ENTRIES PROVIDED:
_____

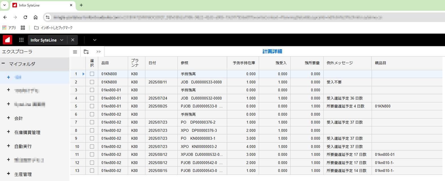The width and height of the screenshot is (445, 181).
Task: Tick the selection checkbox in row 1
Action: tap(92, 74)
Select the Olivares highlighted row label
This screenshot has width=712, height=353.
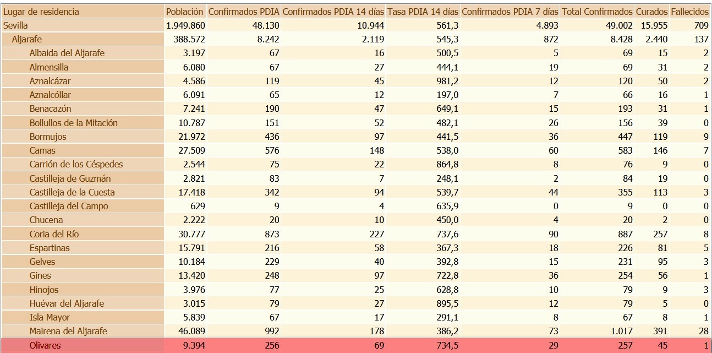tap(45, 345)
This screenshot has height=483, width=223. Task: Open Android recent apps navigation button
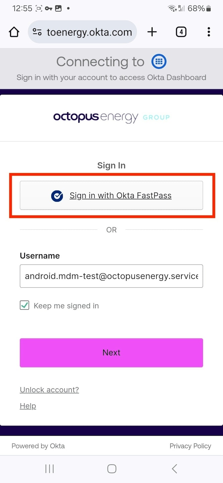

_____

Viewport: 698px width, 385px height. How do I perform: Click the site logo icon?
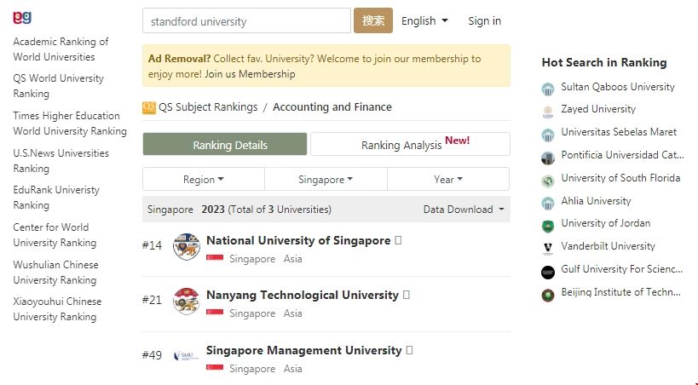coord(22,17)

_____

EXERCISE OBJECTIVE:
Express the records from the line with "Viewport: 698px width, 385px" up to and including the line with "coord(22,17)" as a two-column CSV with the headers instruction and location. Give one row per record, with its text and its answer each in a single quoted field and line breaks replaced by spaces, and leave the pictures out.

OUTPUT FOR THIS TASK:
instruction,location
"Viewport: 698px width, 385px height. How do I perform: Click the site logo icon?","coord(22,17)"